Data to use =>

════════

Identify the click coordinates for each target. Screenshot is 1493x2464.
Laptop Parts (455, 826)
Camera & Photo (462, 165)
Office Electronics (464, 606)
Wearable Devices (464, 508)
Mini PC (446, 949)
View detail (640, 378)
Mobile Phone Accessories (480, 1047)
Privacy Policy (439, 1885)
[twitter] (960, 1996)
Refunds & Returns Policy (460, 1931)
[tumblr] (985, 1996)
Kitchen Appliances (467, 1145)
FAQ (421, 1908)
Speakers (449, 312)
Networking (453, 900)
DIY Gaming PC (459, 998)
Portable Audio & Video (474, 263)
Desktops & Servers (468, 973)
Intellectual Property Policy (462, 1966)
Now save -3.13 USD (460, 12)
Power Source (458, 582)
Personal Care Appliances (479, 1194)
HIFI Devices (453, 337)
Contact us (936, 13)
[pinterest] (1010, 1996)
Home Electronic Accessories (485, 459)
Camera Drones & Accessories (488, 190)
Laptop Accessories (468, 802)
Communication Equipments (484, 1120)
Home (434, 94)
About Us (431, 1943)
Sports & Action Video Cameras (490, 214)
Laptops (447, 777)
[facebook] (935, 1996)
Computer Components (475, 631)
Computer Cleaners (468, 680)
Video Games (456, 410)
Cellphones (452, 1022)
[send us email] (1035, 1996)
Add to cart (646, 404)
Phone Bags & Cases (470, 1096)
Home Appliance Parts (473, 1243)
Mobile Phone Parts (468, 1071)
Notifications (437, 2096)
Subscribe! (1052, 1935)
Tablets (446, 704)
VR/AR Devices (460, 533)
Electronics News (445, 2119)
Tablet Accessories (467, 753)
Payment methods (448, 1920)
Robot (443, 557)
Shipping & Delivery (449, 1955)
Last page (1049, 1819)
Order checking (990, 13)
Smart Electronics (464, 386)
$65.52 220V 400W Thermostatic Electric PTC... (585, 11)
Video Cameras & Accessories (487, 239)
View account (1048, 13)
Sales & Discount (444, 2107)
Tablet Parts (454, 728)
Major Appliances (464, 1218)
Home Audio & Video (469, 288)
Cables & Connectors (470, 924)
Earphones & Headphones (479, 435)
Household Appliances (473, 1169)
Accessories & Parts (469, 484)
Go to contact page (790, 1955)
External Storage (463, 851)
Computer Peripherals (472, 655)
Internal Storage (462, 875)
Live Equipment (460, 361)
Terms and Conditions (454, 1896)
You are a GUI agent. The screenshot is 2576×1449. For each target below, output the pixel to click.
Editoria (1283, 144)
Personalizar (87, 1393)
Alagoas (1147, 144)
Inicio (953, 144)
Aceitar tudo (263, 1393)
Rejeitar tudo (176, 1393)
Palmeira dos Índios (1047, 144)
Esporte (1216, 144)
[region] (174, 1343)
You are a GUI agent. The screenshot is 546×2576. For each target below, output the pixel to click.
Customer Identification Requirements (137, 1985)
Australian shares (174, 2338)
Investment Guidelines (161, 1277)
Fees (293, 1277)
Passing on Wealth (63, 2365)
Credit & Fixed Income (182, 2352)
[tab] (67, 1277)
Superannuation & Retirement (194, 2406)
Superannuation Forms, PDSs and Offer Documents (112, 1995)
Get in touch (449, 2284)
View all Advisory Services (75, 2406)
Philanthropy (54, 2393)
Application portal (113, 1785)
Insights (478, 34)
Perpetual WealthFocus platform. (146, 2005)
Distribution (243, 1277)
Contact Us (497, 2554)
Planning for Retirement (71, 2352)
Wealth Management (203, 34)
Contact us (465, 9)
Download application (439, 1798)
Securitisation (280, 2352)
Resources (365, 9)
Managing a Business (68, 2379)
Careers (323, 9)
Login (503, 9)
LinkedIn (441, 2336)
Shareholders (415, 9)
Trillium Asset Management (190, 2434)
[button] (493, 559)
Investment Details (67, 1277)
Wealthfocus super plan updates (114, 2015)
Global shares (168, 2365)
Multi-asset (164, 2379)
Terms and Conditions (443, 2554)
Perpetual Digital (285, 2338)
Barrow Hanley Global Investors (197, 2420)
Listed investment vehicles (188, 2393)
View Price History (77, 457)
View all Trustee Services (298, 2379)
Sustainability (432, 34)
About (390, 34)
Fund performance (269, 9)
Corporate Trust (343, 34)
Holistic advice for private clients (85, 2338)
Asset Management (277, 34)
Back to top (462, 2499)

════════

Problem to work on => Scan the material above. Copy each line that holds the word "Cameras".

Exercise answer =>
Sports & Action Video Cameras (490, 214)
Video Cameras & Accessories (487, 239)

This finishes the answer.